How does matmul work?

Sasha_Ama · August 29, 2022, 3:19am

Hello. I am new to TensorFlow and decided to explore how matmul() works. I’ve started with something very simple:
q = tf.Variable([-1,-3])
r = tf.Variable([4,-2])
print(f"q={q}")
print(f"r={r}")
res = tf.matmul(q, r)
print(f"q X r = {res}")
According to what I remember from the college, the result should be [[-4,2],[-12,6]], but I’ve got exception:
tensorflow.python.framework.errors_impl.InvalidArgumentError: In[0] and In[1] ndims must be == 2: 1 [Op:MatMul]
Could you please explain what I am doing wrong?

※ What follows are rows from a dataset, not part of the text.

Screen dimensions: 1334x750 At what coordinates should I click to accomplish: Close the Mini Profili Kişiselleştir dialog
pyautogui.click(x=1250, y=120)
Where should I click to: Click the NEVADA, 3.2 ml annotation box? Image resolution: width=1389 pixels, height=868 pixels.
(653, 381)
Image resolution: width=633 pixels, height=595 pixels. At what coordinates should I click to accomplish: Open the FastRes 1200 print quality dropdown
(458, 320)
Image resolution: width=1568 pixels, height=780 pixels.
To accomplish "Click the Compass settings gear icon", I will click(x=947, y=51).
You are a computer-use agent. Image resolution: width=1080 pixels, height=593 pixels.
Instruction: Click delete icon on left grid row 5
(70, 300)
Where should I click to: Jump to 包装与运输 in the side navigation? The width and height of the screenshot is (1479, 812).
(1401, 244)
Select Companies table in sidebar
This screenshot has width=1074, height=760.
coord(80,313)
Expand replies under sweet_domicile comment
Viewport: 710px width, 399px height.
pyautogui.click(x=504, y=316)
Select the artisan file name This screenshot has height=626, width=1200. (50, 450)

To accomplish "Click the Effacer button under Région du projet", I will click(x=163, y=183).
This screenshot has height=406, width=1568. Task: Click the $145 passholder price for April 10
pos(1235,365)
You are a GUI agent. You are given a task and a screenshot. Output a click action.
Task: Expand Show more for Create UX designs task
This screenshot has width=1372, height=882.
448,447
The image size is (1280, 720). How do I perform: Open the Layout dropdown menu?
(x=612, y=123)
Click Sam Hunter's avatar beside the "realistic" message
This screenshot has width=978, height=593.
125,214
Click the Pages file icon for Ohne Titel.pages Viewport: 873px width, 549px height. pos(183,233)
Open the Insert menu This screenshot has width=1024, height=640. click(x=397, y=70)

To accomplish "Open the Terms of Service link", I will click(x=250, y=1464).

Robert_Pope · August 29, 2022, 8:05pm

Both of those variables are the same dimension: 1 row and 2 columns. (To be honest, I’m not sure if q is a matrix or a list. Maybe it needs to be [[-1,-3]])

So you are trying to do:
Matrix dimension 1x2 times Matrix dimension 1x2

For valid matrix multiplication, the dimensions closest to each other have to match. But you have 2 columns in q trying to coordinate with 1 row in r.

The dimensions furthest apart give the the dimensions of the matmul result. So, for your example calculation, q should be 2 rows and 1 column, not 1 row and 2 columns:
2x1 matmul 1x2 => 2x2 matrix

Sasha_Ama · August 29, 2022, 10:04pm

That is great! I’ve also suspected that I needed to specify that q and r should have different dimensions, but could not find the proper way to do so. After your message I’ve done more experiments and found out what should be done:
q = tf.Variable([[-1],[-3]])
r = tf.Variable([[4,-2]])
which prints:
q X r = [[ -4 2]
[-12 6]]
exactly what I’d expected.
Thanks a lot!